→ Quoted text:
========================================

The Appellants contended that the exemption applies if, as a matter of fact, the relevant investment product is or is intended to be sold only to professional investors. The Appellants submitted that the burden will be on the person issuing the advertisement to prove such fact, for example by proving that there is a screening process to exclude persons who are not professional investors.
The CFA ruled in favour of the Appellants and stated that:
- The presence of express wording in the advertisement might go towards satisfying the burden of establishing that the exemption applies, but the opposite by no means follows;
- The exemption cannot properly be claimed merely because an advertisement states that a particular investment product is intended only for professional investors; and
- The exemption goes to the substance of the investment and it is therefore necessary for a person claiming its benefit to demonstrate that the relevant investment is in fact intended solely for professional investors.
The ruling means that it is not a requirement under section 103(3)(k) of the SFO for advertisement be seen by its terms that it is confined to professional investors to the exclusion of other members of the investing public. Furthermore, the carrying out of a screening process to ensure that all investors investing in the CIS are professional investors is a fact (if established by evidence) relevant to the determination of the issue.

========================================

→ To do:
a – In the passage on the CFA ruling, who did the Appellants say bears the burden of proving that an investment product is sold only to professional investors?
b – Retype the passage on the CFA ruling from "The CFA ruled" up to and including "for professional investors.".
c – Continue the passage on the CFA ruling from where it stops.

→ Recorded information:
========================================

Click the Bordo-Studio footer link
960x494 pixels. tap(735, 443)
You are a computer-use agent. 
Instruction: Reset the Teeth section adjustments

========================================

→ Task-by-task answers:
a – The person issuing the advertisement.

b –
The CFA ruled in favour of the Appellants and stated that:
- The presence of express wording in the advertisement might go towards satisfying the burden of establishing that the exemption applies, but the opposite by no means follows;
- The exemption cannot properly be claimed merely because an advertisement states that a particular investment product is intended only for professional investors; and
- The exemption goes to the substance of the investment and it is therefore necessary for a person claiming its benefit to demonstrate that the relevant investment is in fact intended solely for professional investors.

c –
The CFA decision means advertisements of CIS can legally be issued to the general public without first obtaining authorisation from the SFC provided that the issuer only intends to sell them to professional investors. Given that offender of section 103(1) of the SFO is liable to a fine at level 6 and to imprisonment for 6 months, firms that want to rely on the exemption under section 103(3)(k) of the SFO must take extra care to document and evidence in great detail their intention to sell the investment to professional investors only. Independent legal advice should be obtained in case of any doubt.
It should however be noted that whether or not a firm is entitled to rely on the exemption is a question of fact which the firm has the burden of proof and which is to be ultimately answered by the Court. In practice, firms that decide not to seek authorisation from the SFC by taking advantage of the above position may face the risk of a full-blown investigation by the SFC. It is because the SFC would only be able to determine whether or not the exemption applies after such investigation.
A battle is lost as the CFA decision means unauthorized advertisement that may be unsuitable for retail investors can now be legally issued to the general public. The SFC has however stated that it would study the CFA decision to “determine whether there could be any proposal to amend section 103 of the SFO”.